----- Raw data -----

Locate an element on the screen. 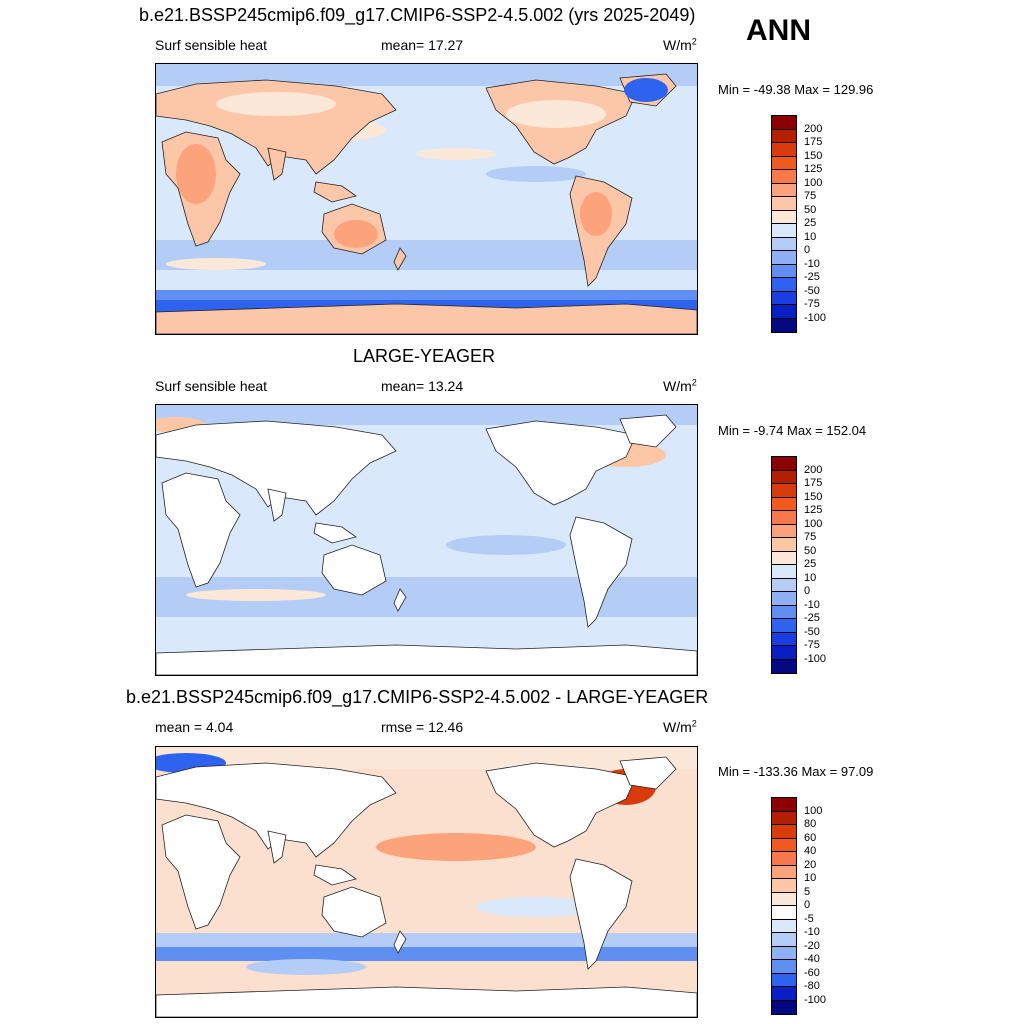 The image size is (1024, 1024). colorbar-label: 80 is located at coordinates (810, 824).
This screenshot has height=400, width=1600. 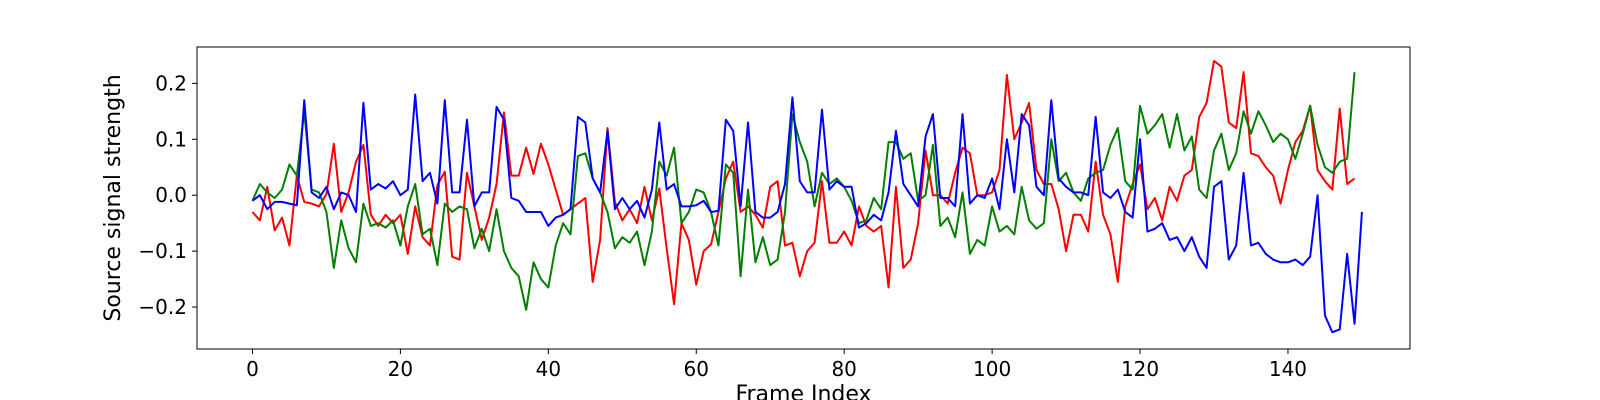 I want to click on x-tick-label: 80, so click(x=844, y=369).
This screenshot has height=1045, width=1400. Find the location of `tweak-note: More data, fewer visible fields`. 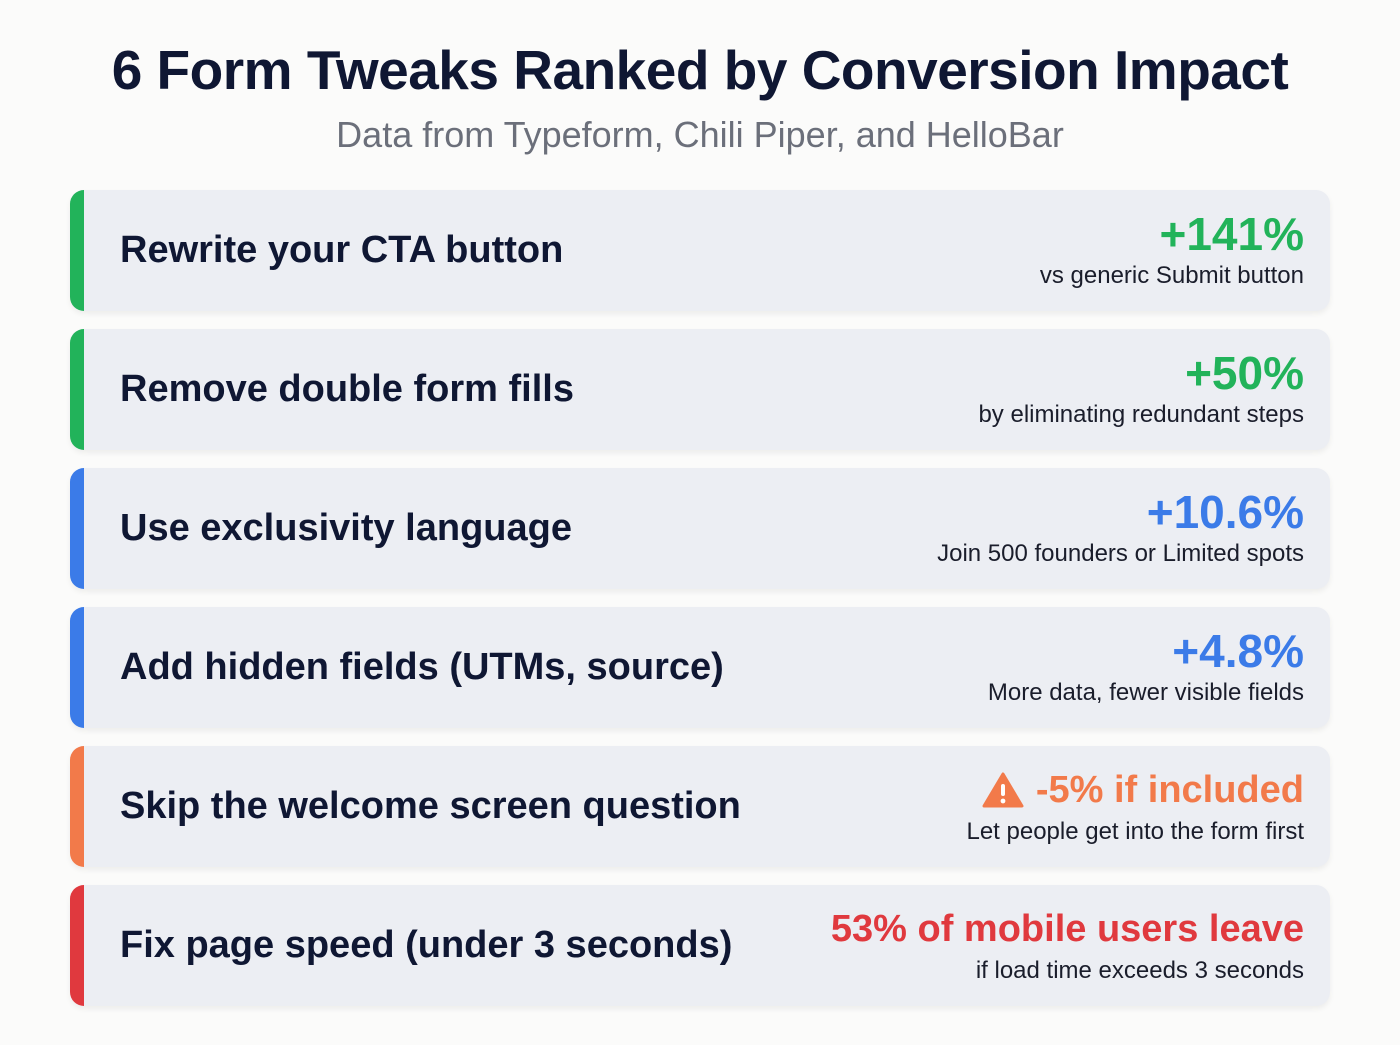

tweak-note: More data, fewer visible fields is located at coordinates (1146, 692).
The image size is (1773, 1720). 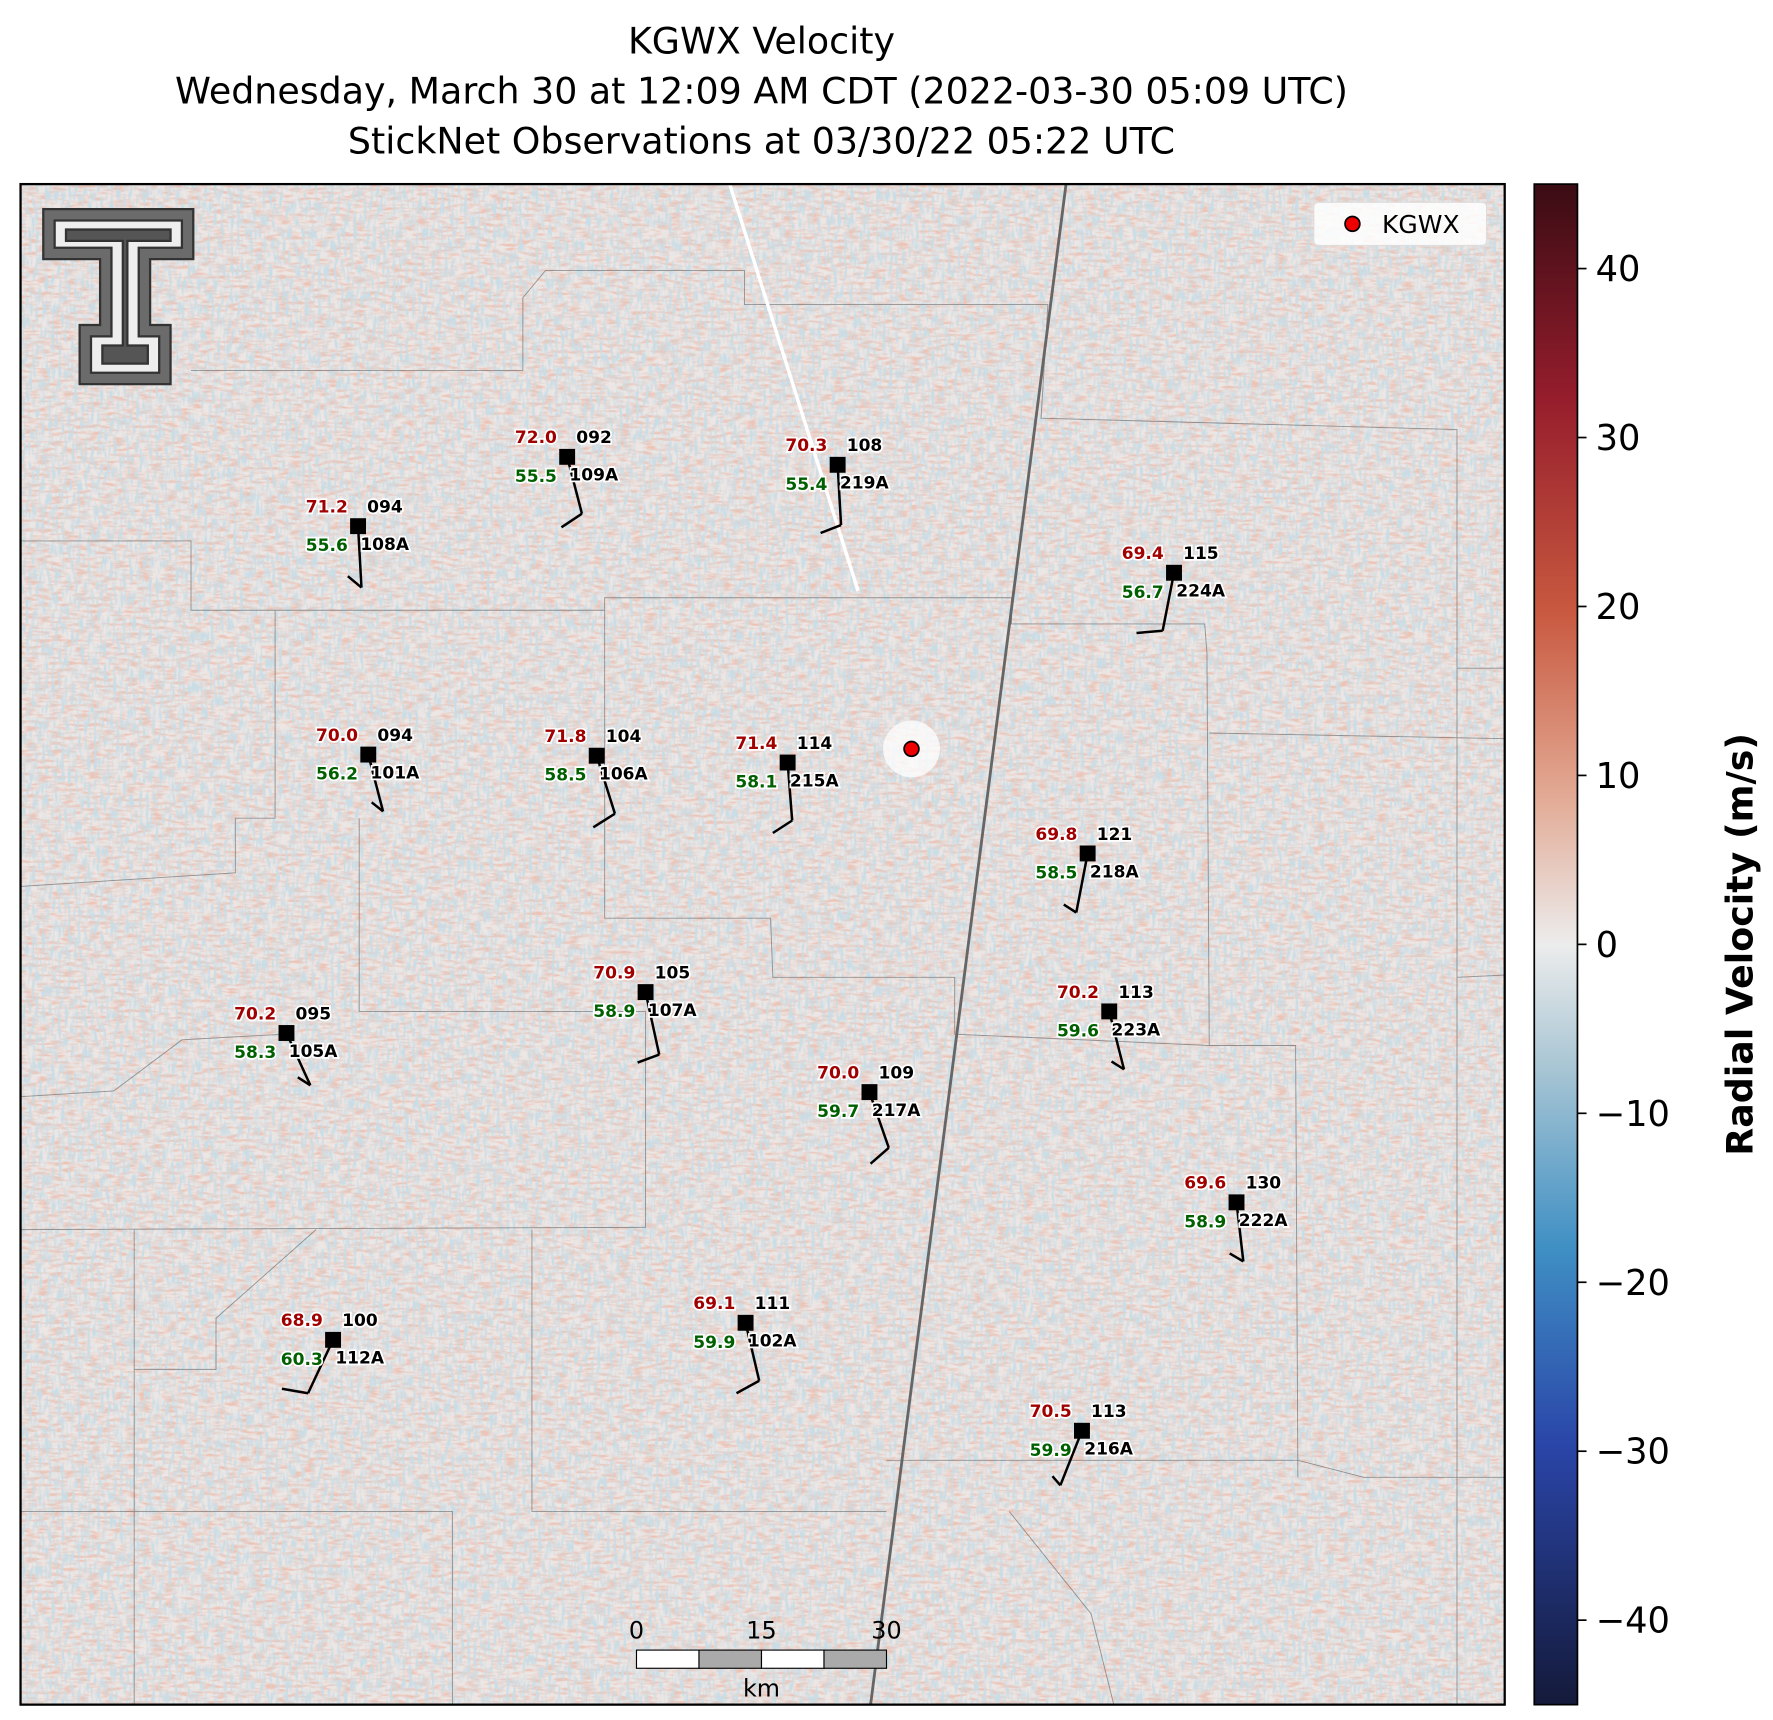 I want to click on dewpoint: 58.9, so click(x=1205, y=1222).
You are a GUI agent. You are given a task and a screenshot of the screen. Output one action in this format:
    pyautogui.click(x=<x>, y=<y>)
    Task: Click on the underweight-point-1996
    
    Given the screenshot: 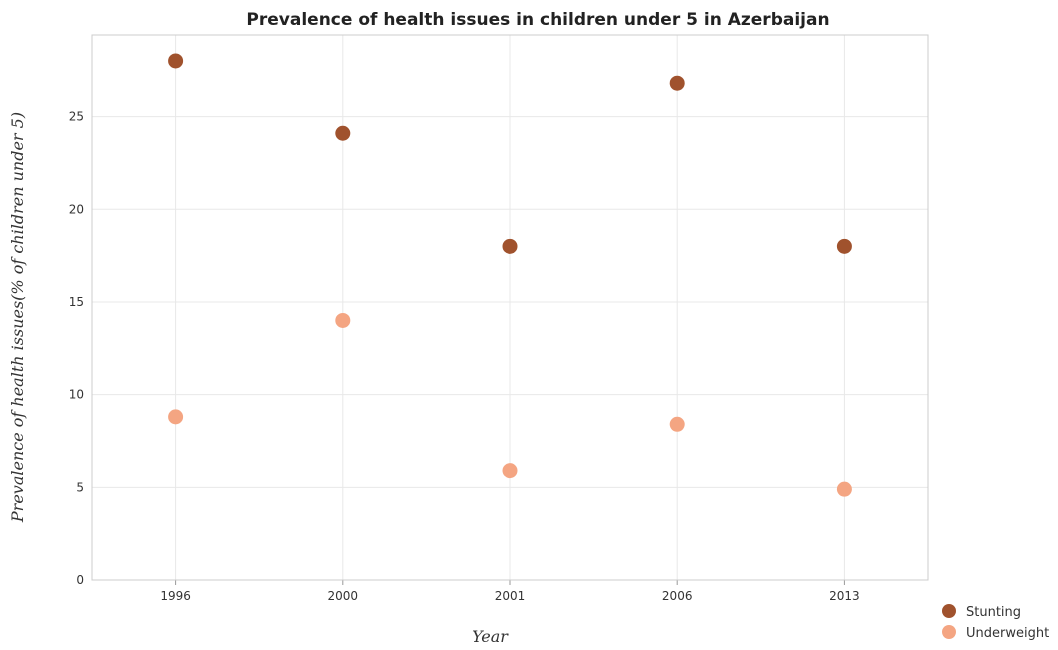 What is the action you would take?
    pyautogui.click(x=176, y=417)
    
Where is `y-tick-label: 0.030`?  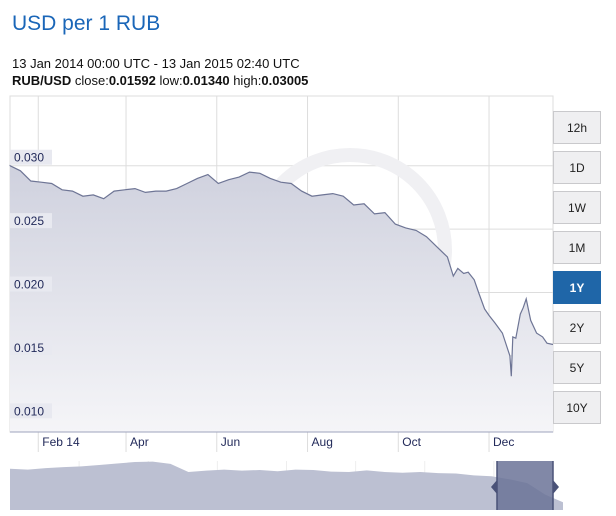 y-tick-label: 0.030 is located at coordinates (29, 158).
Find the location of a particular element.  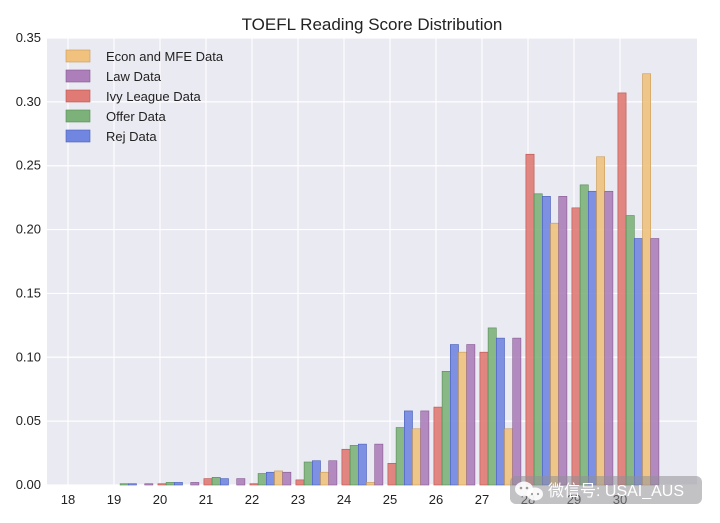

x-tick-label: 18 is located at coordinates (68, 500).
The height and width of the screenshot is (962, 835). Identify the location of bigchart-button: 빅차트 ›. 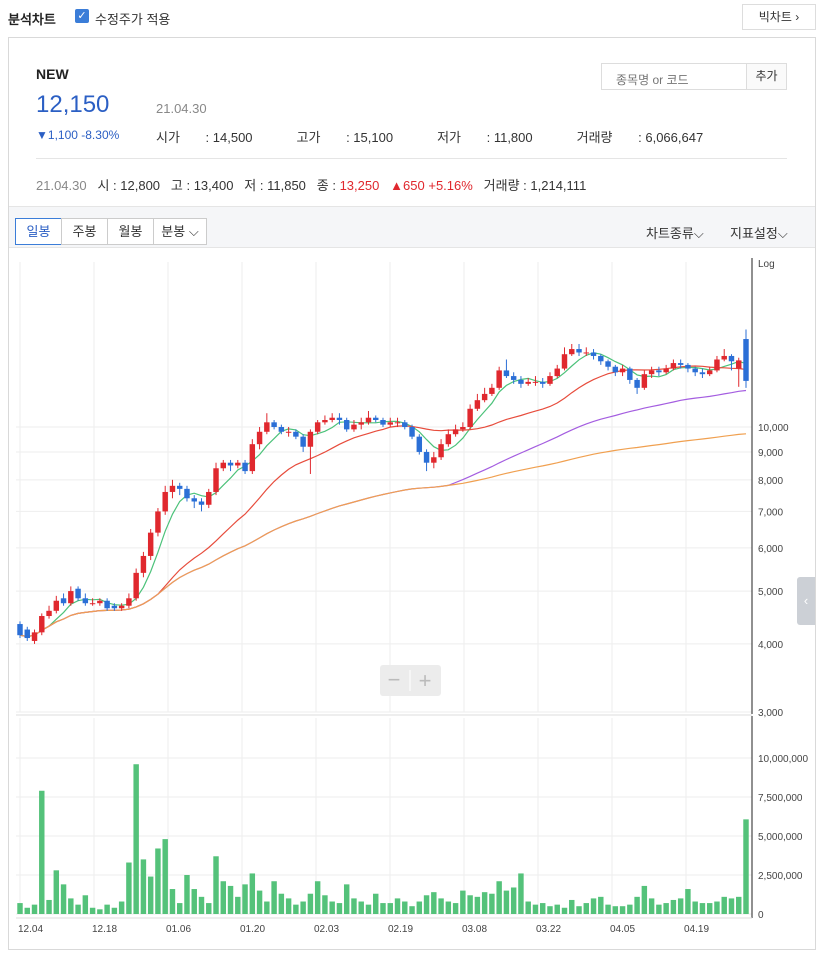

-----

§ **Exercise aim**
Print the listing verbatim from the line containing "Find the location of a particular element." through the end of the listing, including both ends. Leave out the pictures.

§ **Response area**
Find the location of a particular element.  

x-tick-label: 18 is located at coordinates (68, 500).
The height and width of the screenshot is (962, 835). Identify the location of bigchart-button: 빅차트 ›. 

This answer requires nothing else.